Question

An inductor, a capacitor, and a resistor are all connected in series across an ac source. If the resistance, inductance, and capacitance are all doubled, by what factor does each of the following quantities change? Indicate whether they increase or decrease: (a) the resonance angular frequency; (b) the inductive reactance; (c) the capacitive reactance. (d) Does the impedance double?

Short answer

a) Resonance angular frequency is halved

b) The inductive reactance doubles

c) Capacitive reactance halves and

d) Z increases without doubling.

Step-by-step solution

Step-1: Formulas used  

Resonance angular frequency is given by $\mathit{\omega }\mathbf{=}\frac{\mathbf{1}}{\mathbf{L}\mathbf{C}}$.The reactance are given by ${\mathbf{X}}_{\mathbf{L}}\mathbf{=}\mathbf{\omega L}$for inductor and ${\mathbf{X}}_{\mathbf{C}}\mathbf{=}\frac{\mathbf{1}}{\mathbf{\omega C}}$for capacitor.

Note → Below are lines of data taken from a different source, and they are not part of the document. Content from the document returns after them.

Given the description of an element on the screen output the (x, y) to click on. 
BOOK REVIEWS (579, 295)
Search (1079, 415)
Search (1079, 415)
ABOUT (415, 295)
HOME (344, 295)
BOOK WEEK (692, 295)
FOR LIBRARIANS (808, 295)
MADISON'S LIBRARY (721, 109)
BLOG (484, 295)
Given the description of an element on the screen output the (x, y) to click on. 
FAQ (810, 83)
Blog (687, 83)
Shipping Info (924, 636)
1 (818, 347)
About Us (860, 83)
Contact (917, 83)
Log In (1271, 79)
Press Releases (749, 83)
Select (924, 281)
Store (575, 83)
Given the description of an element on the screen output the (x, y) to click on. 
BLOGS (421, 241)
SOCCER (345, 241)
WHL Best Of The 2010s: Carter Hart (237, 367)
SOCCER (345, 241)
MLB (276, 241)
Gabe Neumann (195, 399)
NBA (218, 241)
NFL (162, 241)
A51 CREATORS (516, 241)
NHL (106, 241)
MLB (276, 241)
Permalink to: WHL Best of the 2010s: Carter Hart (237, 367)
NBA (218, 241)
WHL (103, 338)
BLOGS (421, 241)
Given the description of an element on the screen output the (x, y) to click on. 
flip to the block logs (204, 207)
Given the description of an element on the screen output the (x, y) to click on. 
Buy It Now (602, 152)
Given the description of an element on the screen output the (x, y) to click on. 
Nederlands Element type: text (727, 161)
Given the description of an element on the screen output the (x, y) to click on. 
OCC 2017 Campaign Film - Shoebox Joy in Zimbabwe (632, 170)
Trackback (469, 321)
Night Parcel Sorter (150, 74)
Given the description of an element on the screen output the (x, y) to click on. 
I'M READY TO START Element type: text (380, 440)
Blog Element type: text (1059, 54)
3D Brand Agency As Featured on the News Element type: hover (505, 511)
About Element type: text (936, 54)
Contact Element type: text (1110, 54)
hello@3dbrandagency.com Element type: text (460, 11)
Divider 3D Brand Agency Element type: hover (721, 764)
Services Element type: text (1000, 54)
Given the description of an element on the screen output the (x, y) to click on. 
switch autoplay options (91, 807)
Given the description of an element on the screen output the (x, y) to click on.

$\mathbf{Z}\mathbf{=}\sqrt{{\mathbf{R}}^{\mathbf{2}}\mathbf{+}{\left(X_L-X_{C)}\right)}^{\mathbf{2}}}$, where Z is the impedance

Step-2: Calculations for resonance angular frequency

${\mathrm{\omega }}_1=\frac{1}{\sqrt{\left(\mathrm{L}\right)\left(\mathrm{C}\right)}}$

Now, all the parameters are doubled

$$\begin{gathered} {\mathrm{R}}_2=2{\mathrm{R}}_1 \\ {\mathrm{C}}_2=2{\mathrm{C}}_1 \\ {\mathrm{L}}_2=2{\mathrm{L}}_1 \end{gathered}$$

Find the new resonance frequency

$$\begin{gathered} \mathrm{\omega }=\frac{1}{\sqrt{\left(2\mathrm{L}\right)\left(2\mathrm{C}\right)}} \\ =\frac{1}{\sqrt{4\mathrm{LC}}} \\ =\frac{1}{2\sqrt{\mathrm{LC}}} \\ =\frac{{\mathrm{\omega }}_1}{2} \end{gathered}$$

Therefore, resonance angular frequency is halved.

Step-3: Calculations of capacitive reactance, inductive reactance and impedance.

First calculate the inductive reactance;

$$\begin{gathered} {\left({\mathrm{X}}_{\mathrm{L}}\right)}_2={\mathrm{\omega L}}_2 \\ =\mathrm{\omega }\left(2{\mathrm{L}}_1\right) \\ =2{\left({\mathrm{X}}_{\mathrm{L}}\right)}_1 \end{gathered}$$

And then the capacitive reactance;

$$\begin{gathered} {\left({\mathrm{X}}_{\mathrm{C}}\right)}_2=\frac{1}{{\mathrm{\omega C}}_2} \\ =\frac{1}{\mathrm{\omega }\left(2{\mathrm{C}}_1\right)} \\ =\frac{{\left({\mathrm{X}}_{\mathrm{C}}\right)}_1}{2} \end{gathered}$$

Then calculate the impedance;

$$\begin{gathered} \mathrm{Z}=\sqrt{{\mathrm{R}}^2+{\left({\mathrm{X}}_{\mathrm{L}}-{\mathrm{X}}_{\mathrm{C}}\right)}^2} \\ \mathrm{Z}=\sqrt{{\left(2\mathrm{R}\right)}^2+{\left(2{\mathrm{X}}_{\mathrm{L}}-\frac{{\mathrm{X}}_{\mathrm{C})}}{2}\right)}^2} \\ \mathrm{Z}=2\sqrt{{\left(\mathrm{R}\right)}^2+{\left({\mathrm{X}}_{\mathrm{L}}-\frac{{\mathrm{X}}_{\mathrm{C})}}{4}\right)}^2} \end{gathered}$$

Therefore, a) resonance angular frequency is halved, b) the inductive reactance doubles, c) capacitive reactance halves and d) Z increases without doubling.